A deputada federal feirense Dayane Pimentel (PSL) embora considere cedo para conversas mais sólidas sobre sucessão municipal em 2020, confirmou ao blog que tem feito contatos, porém “muito tímidos”. Segundo ela, “a questão do tempo atrapalha um pouco. Eu em Brasília e o pessoal em Feira de Santana”. Sobre a definição de uma possível candidatura, ela diz ainda não existir prazo fixo. Revela que tem mantido contatos com o prefeito Colbert Filho. Em relação à pesquisa recentemente divulgada na cidade, Dayane faz questionamentos. “O que surpreende é o resultado. Na ponta do lápis não bate”, contesta. Abaixo, entrevista completa de Dayane Pimentel ao Protagonista.

O Protagonista - Como a sra. recebeu o resultado da pesquisa para prefeito de Feira, em que aparece citada com apenas 0,2%, na espontânea, e 1,2%, na estimulada?

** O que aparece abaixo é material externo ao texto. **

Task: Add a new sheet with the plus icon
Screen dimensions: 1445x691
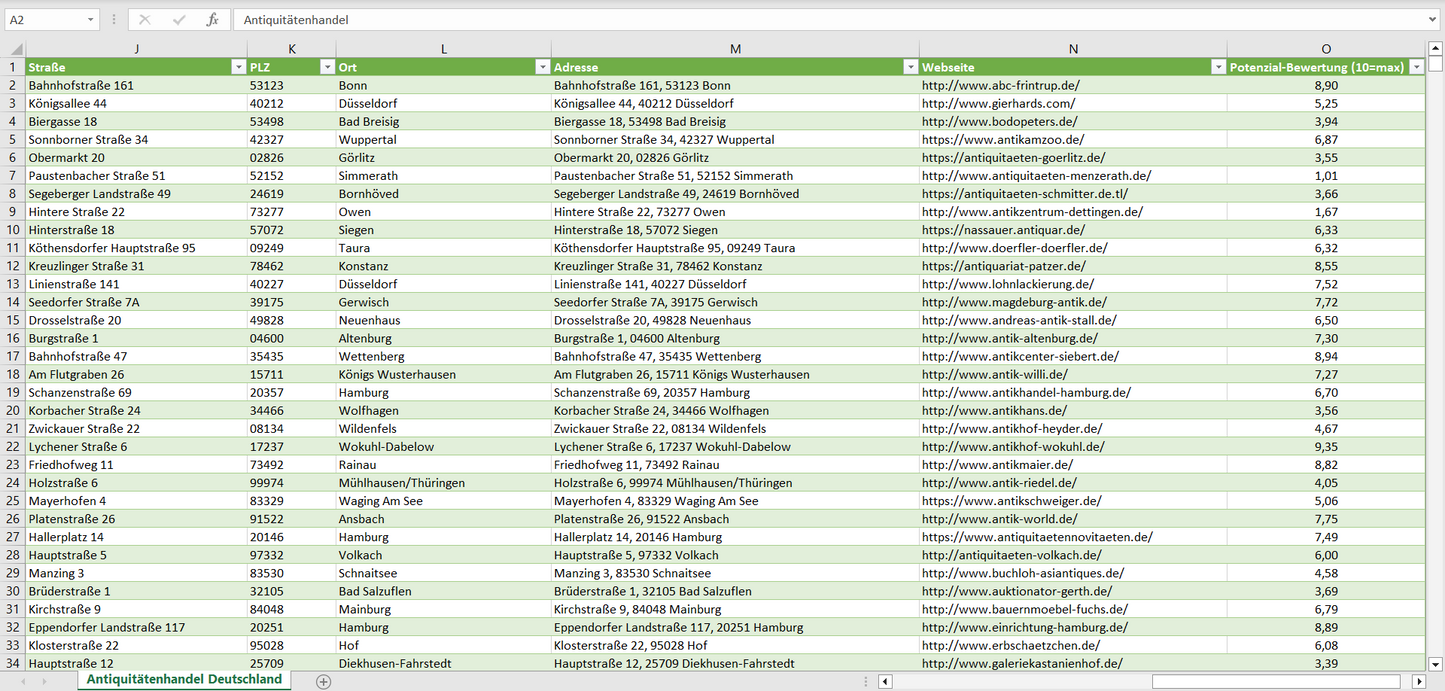Action: point(323,681)
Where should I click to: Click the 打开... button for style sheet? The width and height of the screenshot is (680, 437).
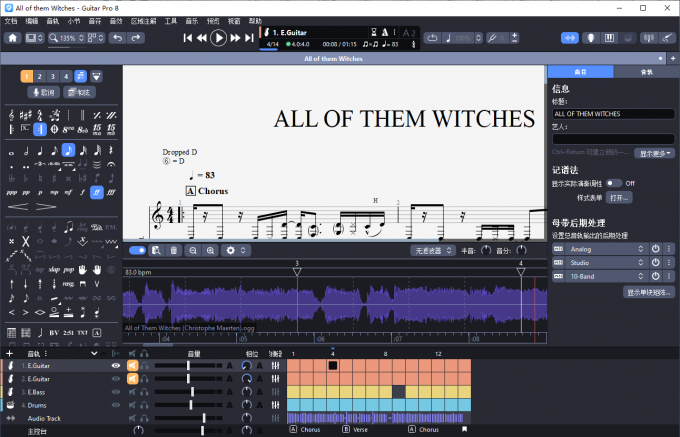pyautogui.click(x=620, y=198)
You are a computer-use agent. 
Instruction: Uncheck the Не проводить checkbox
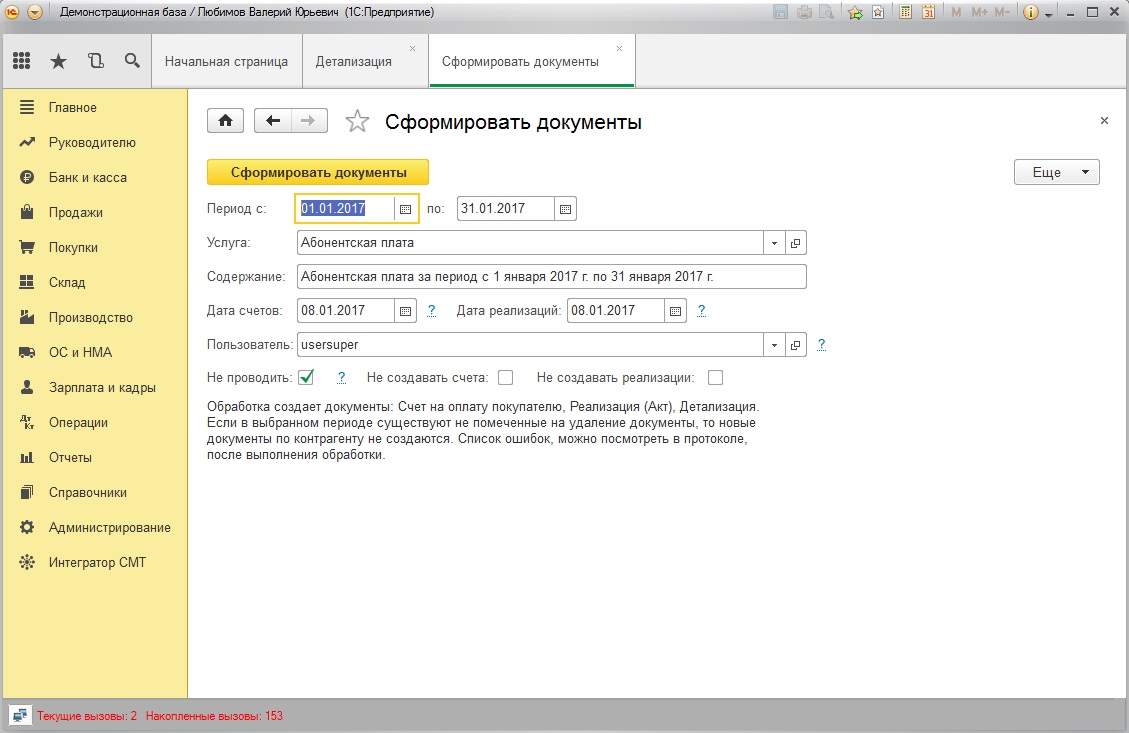pos(306,377)
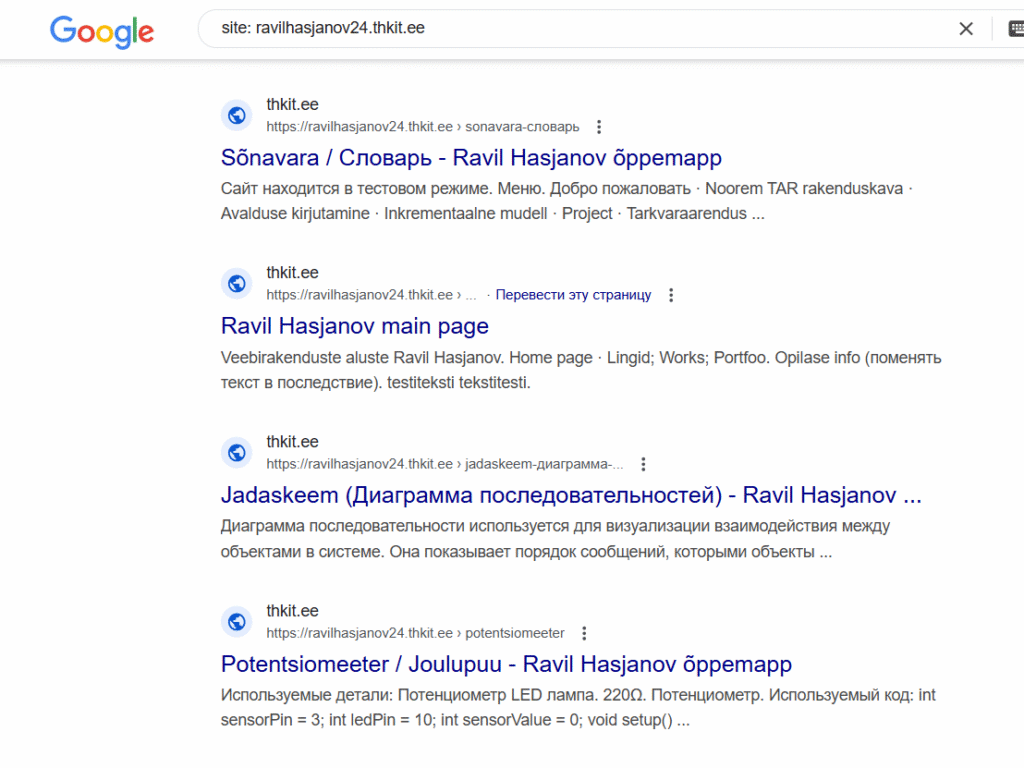
Task: Click the Google logo
Action: (102, 30)
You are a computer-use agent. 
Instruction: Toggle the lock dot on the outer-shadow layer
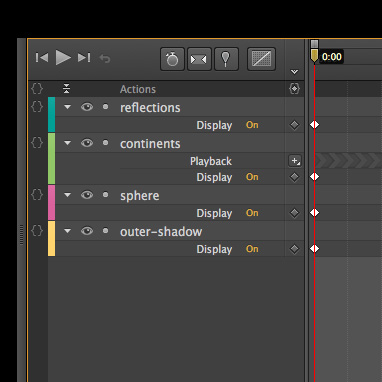pos(106,231)
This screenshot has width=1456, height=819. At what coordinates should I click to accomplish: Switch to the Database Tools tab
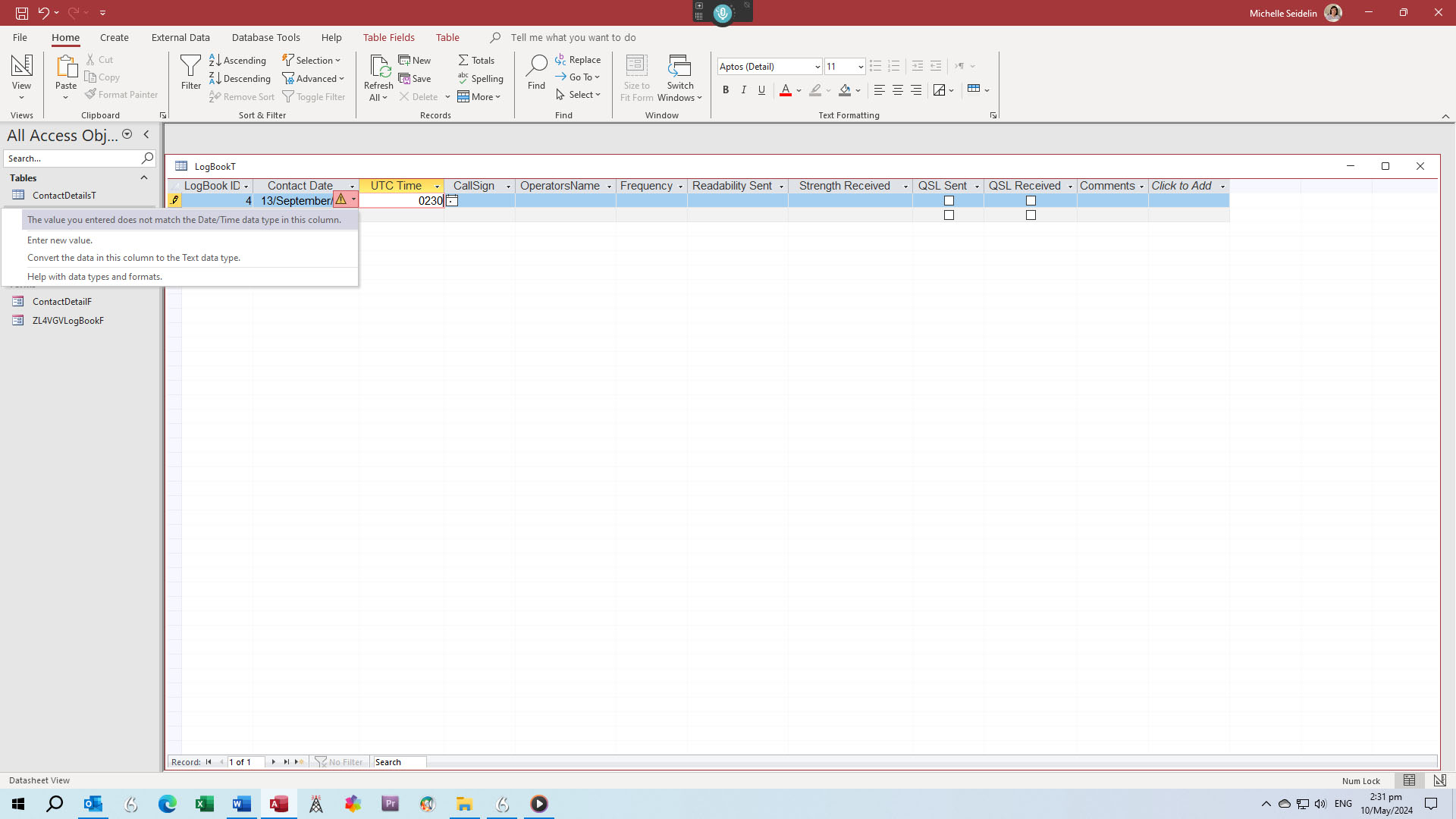[x=265, y=37]
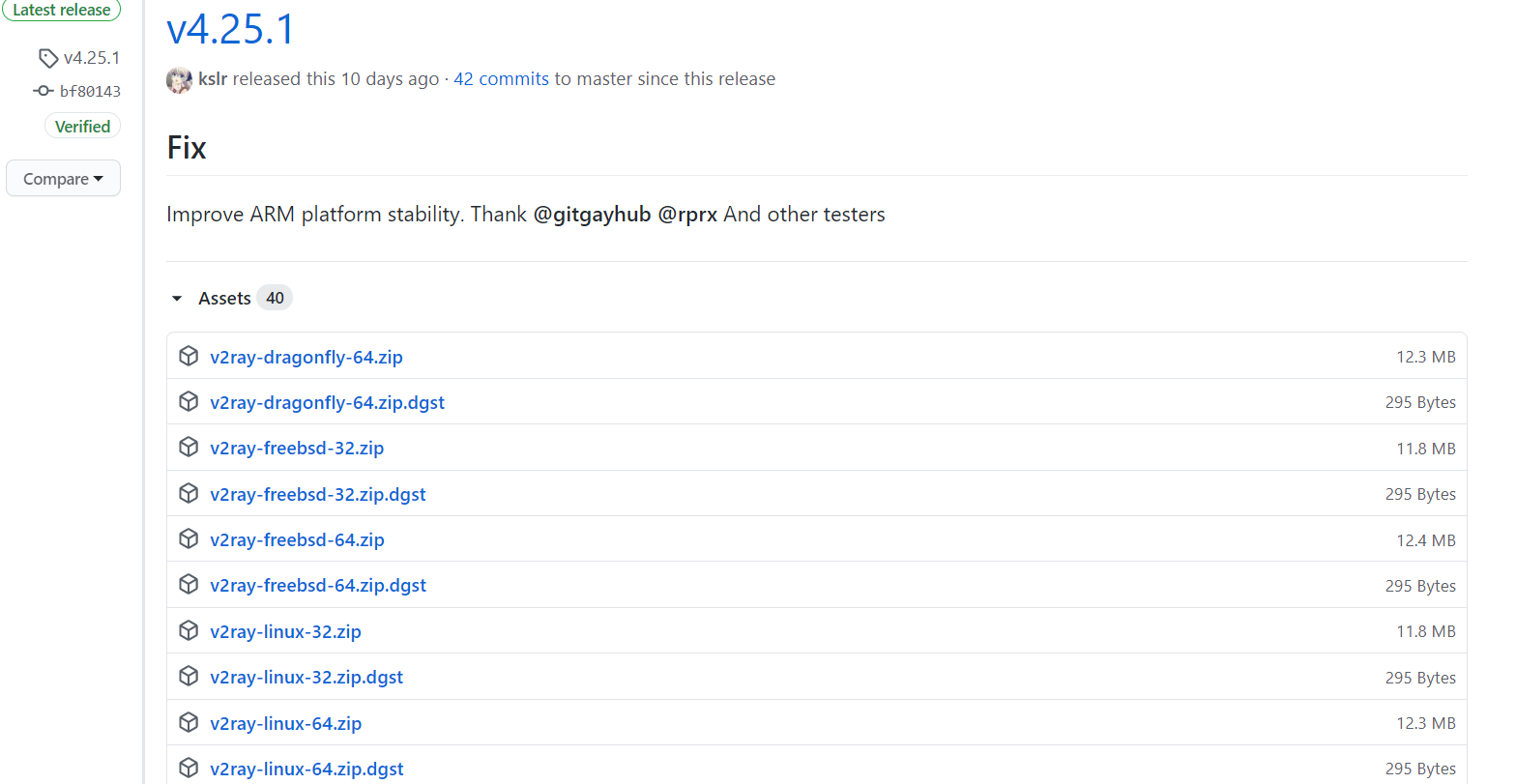Visit the @gitgayhub mention
1516x784 pixels.
pos(592,215)
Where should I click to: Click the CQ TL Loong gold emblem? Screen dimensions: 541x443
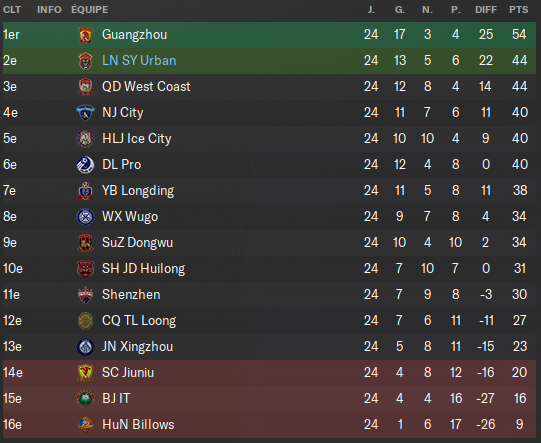coord(85,321)
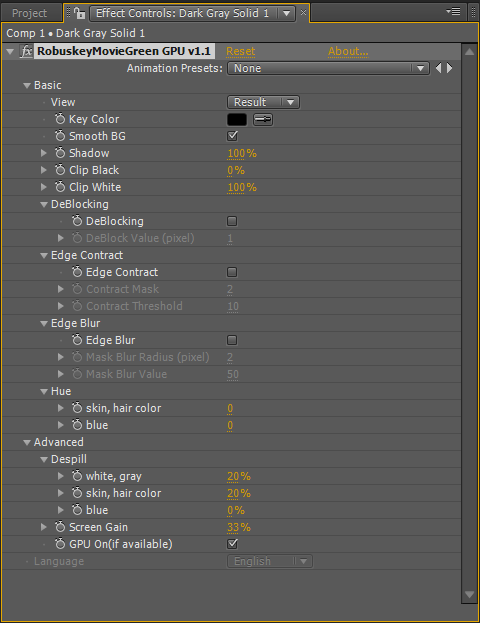This screenshot has width=480, height=623.
Task: Click the next animation preset arrow
Action: pos(450,68)
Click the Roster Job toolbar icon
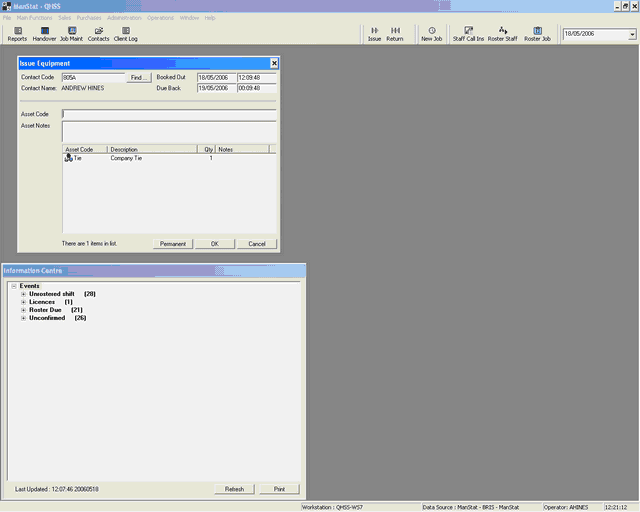Image resolution: width=640 pixels, height=512 pixels. tap(538, 34)
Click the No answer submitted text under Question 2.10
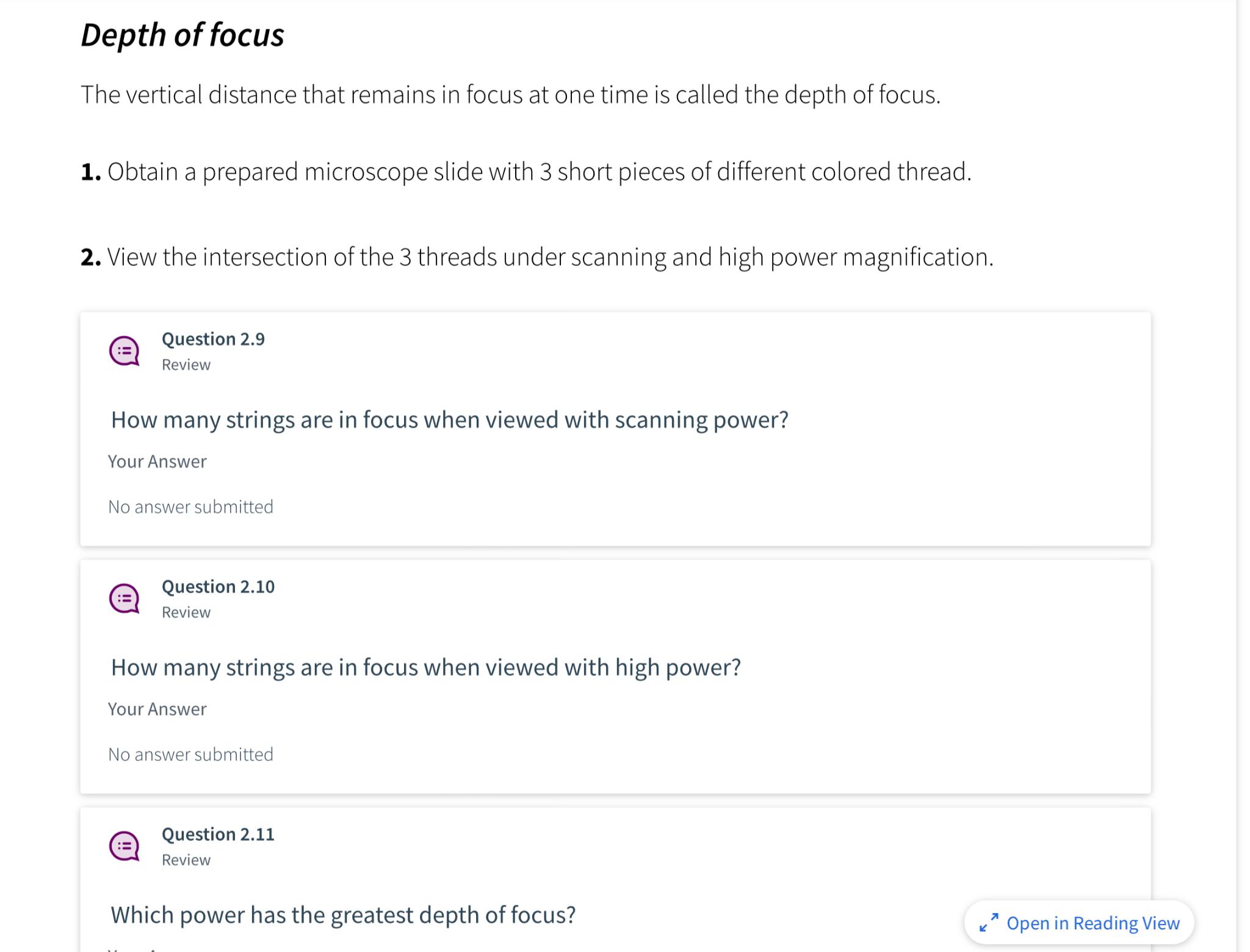This screenshot has width=1250, height=952. tap(190, 754)
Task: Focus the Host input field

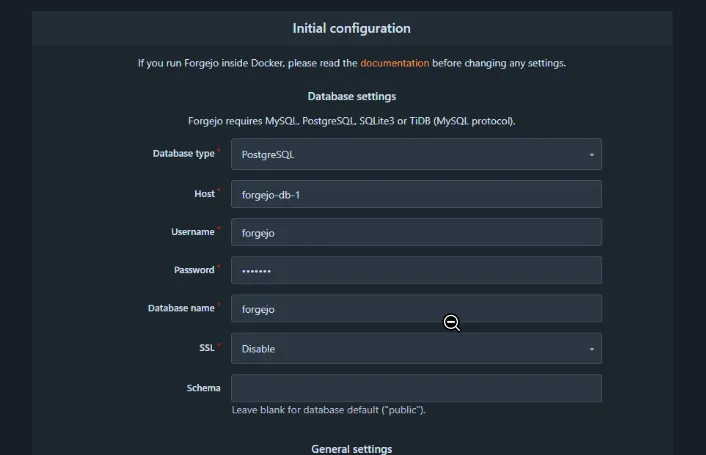Action: pyautogui.click(x=416, y=194)
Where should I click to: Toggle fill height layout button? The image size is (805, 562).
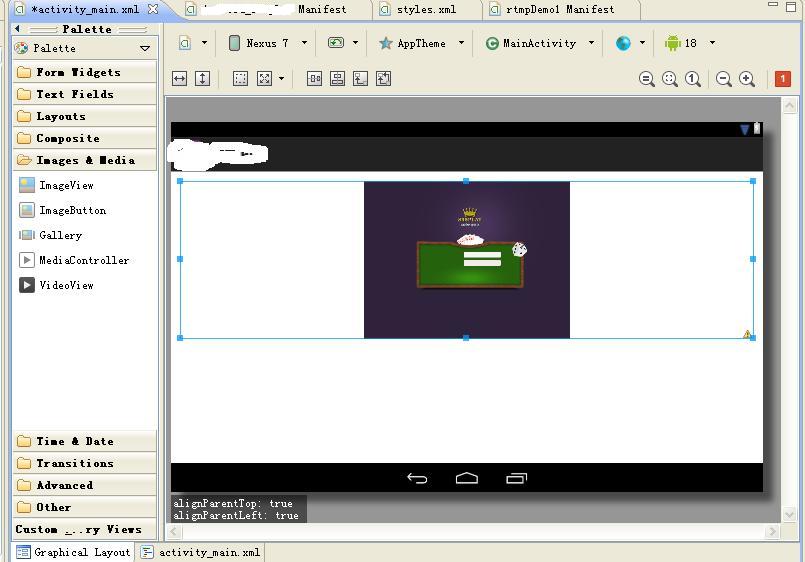202,78
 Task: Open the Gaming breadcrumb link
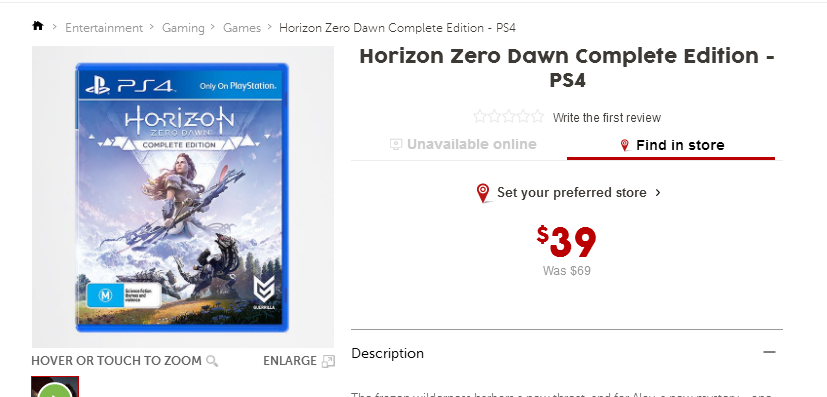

Dayane Pimentel – Não surpreende meu nome estar na pesquisa. Sou filha da terra e representante do presidente Bolsonaro na Bahia. O que surpreende é o resultado. Na ponta do lápis não bate. Fui eleita com quase 16 mil votos no município. Era menos conhecida. Não tinha trabalho, ainda. E hoje, justamente que estou em primeiro lugar entre os congressistas baianos, segundo o site Ranking dos Políticos, e trabalhando muito para ajudar o presidente, apareço em uma pesquisa com números tão tímidos. Um pouco estranho. Pensando dessa forma iremos refazer a pesquisa (sic). Seja para validar o resultado ou identificar algum erro e trabalhar em cima dessa questão.

O Protagonista – A sra. tem o desejo de se candidatar a prefeita de Feira de Santana já em 2020?

Dayane Pimentel – A minha pretensão é a de contribuir dentro do processo político. Mas como aqui é necessário colocar a mão na massa para fazer o efeito surgir, não descarto a possibilidade. Mas nem de longe já trabalho para isso, por ter compromisso com o mandato de deputada federal para lutar pela Bahia e pelo Brasil. Não posso desviar o foco ainda estando a tantos meses da eleição para prefeito.

O Protagonista - Existe um prazo para a sra. se definir?

Dayane Pimentel – Não existe prazo fixo para decidir isso (candidatura a prefeita). Acho até muito cedo. Mas, compreendo a ansiedade dos pretensos candidatos e da sociedade em geral. Eu acredito que os deputados federais da cidade precisam mostrar serviço, primeiro. Eu estou em Brasília todas as semanas, não tenho faltas. Estou ao lado do presidente Bolsonaro. Entendo as questões orçamentárias e sei que precisamos equilibrar as contas do país. Até para que isso possa repercutir de forma positiva no estado e em Feira de Santana. Espero que as pessoas entendam, depois, que os meus compromissos foram cumpridos. Fui eleita para trabalhar em Brasília na busca de políticas públicas que venham depois ser redistribuídas em meu município e nos municípios que confiaram em mim. Sigo na responsabilidade e coerência. Fui eleita para ser deputada federal e estou exercendo isso com excelência. Preciso melhorar, obvio que preciso, como todos precisam. Mas conto com a opinião pública para me aperfeiçoar. E essa questão do pleito de 2020 sigo em observância, dialogando com meus pares e ouvindo muito a sociedade, para que, lá na frente, a gente consiga nos colocar em posições mais sólidas.

O Protagonista – Já manteve ou mantém contato com alguma outra liderança sobre costuras para 2020, com o ex-prefeito José Ronaldo, por exemplo?

Dayane Pimentel – Contatos muito tímidos. A questão do tempo atrapalha um pouco. Eu em Brasília e o pessoal em Feira de Santana. Com José Ronaldo, por exemplo, tive um contato maior no final do segundo turno das eleições, quando ele decidiu apoiar Bolsonaro. Com o prefeito Colbert eu tive contato depois das eleições de 2018. De lá para cá nos falamos e é uma relação bastante cordial.

O Protagonista – A sra. considera que está muito afastada de Feira?

Dayane Pimentel – O Brasil precisa ser resolvido primeiro, para que depois, com essa resolução, a gente redistribua isso pelo estado e pelos municípios. E é no intuito de melhorar a condição social, orçamentária e política do nosso país que estou em Brasília. Para que depois possamos distribuir os frutos na minha querida Feira de Santana.